*PROBLEM:*
Swap every occurrence of "The width and height of the screenshot is" in the listing below for "The screenshot dimensions are", and reproduce the listing otherwise unchanged.

..............................

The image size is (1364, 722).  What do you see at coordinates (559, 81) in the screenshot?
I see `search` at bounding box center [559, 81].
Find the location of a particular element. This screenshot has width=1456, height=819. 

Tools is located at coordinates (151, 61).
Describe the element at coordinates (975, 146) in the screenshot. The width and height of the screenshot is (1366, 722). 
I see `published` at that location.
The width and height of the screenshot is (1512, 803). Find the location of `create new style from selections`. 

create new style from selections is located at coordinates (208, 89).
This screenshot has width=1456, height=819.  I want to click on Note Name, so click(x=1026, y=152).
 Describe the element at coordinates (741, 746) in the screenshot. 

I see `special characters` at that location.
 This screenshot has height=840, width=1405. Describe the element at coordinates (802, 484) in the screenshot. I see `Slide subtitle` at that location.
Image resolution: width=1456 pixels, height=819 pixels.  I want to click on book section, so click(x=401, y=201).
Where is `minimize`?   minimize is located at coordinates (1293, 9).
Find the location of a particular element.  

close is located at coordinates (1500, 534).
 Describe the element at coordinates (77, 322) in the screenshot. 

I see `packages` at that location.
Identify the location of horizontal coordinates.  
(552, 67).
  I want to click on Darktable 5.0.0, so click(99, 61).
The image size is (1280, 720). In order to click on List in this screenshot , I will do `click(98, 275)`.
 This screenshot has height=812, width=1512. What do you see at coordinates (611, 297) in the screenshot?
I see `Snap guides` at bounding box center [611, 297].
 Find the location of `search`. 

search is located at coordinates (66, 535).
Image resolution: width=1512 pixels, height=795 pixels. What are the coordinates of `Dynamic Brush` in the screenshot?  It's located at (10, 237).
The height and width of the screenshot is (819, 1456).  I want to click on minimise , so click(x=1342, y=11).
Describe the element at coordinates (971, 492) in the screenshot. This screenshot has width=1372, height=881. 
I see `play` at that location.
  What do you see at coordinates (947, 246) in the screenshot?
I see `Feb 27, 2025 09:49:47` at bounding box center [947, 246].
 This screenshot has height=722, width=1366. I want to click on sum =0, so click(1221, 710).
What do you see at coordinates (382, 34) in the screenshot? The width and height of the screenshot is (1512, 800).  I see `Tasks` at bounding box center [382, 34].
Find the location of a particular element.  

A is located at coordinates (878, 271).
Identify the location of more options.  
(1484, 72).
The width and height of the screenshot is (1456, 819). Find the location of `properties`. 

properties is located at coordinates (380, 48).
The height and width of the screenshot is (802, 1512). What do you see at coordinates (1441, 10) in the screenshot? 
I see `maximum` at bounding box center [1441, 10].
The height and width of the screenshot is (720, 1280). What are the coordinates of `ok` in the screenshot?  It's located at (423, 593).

..............................

*RESULT OF THE TASK:*
The image size is (1364, 722).  What do you see at coordinates (559, 81) in the screenshot?
I see `search` at bounding box center [559, 81].
Find the location of a particular element. This screenshot has width=1456, height=819. 

Tools is located at coordinates (151, 61).
Describe the element at coordinates (975, 146) in the screenshot. The screenshot dimensions are (1366, 722). 
I see `published` at that location.
The screenshot dimensions are (1512, 803). Find the location of `create new style from selections`. 

create new style from selections is located at coordinates (208, 89).
This screenshot has width=1456, height=819.  I want to click on Note Name, so click(x=1026, y=152).
 Describe the element at coordinates (741, 746) in the screenshot. 

I see `special characters` at that location.
 This screenshot has height=840, width=1405. Describe the element at coordinates (802, 484) in the screenshot. I see `Slide subtitle` at that location.
Image resolution: width=1456 pixels, height=819 pixels.  I want to click on book section, so click(x=401, y=201).
Where is `minimize`?   minimize is located at coordinates (1293, 9).
Find the location of a particular element.  

close is located at coordinates (1500, 534).
 Describe the element at coordinates (77, 322) in the screenshot. 

I see `packages` at that location.
Identify the location of horizontal coordinates.  
(552, 67).
  I want to click on Darktable 5.0.0, so click(99, 61).
The image size is (1280, 720). In order to click on List in this screenshot , I will do `click(98, 275)`.
 This screenshot has height=812, width=1512. What do you see at coordinates (611, 297) in the screenshot?
I see `Snap guides` at bounding box center [611, 297].
 Find the location of `search`. 

search is located at coordinates (66, 535).
Image resolution: width=1512 pixels, height=795 pixels. What are the coordinates of `Dynamic Brush` in the screenshot?  It's located at (10, 237).
The height and width of the screenshot is (819, 1456).  I want to click on minimise , so click(x=1342, y=11).
Describe the element at coordinates (971, 492) in the screenshot. This screenshot has width=1372, height=881. 
I see `play` at that location.
  What do you see at coordinates (947, 246) in the screenshot?
I see `Feb 27, 2025 09:49:47` at bounding box center [947, 246].
 This screenshot has height=722, width=1366. I want to click on sum =0, so click(1221, 710).
What do you see at coordinates (382, 34) in the screenshot? The screenshot dimensions are (1512, 800).  I see `Tasks` at bounding box center [382, 34].
Find the location of a particular element.  

A is located at coordinates (878, 271).
Identify the location of more options.  
(1484, 72).
The screenshot dimensions are (1456, 819). Find the location of `properties`. 

properties is located at coordinates (380, 48).
The height and width of the screenshot is (802, 1512). What do you see at coordinates (1441, 10) in the screenshot? 
I see `maximum` at bounding box center [1441, 10].
The height and width of the screenshot is (720, 1280). What are the coordinates of `ok` in the screenshot?  It's located at (423, 593).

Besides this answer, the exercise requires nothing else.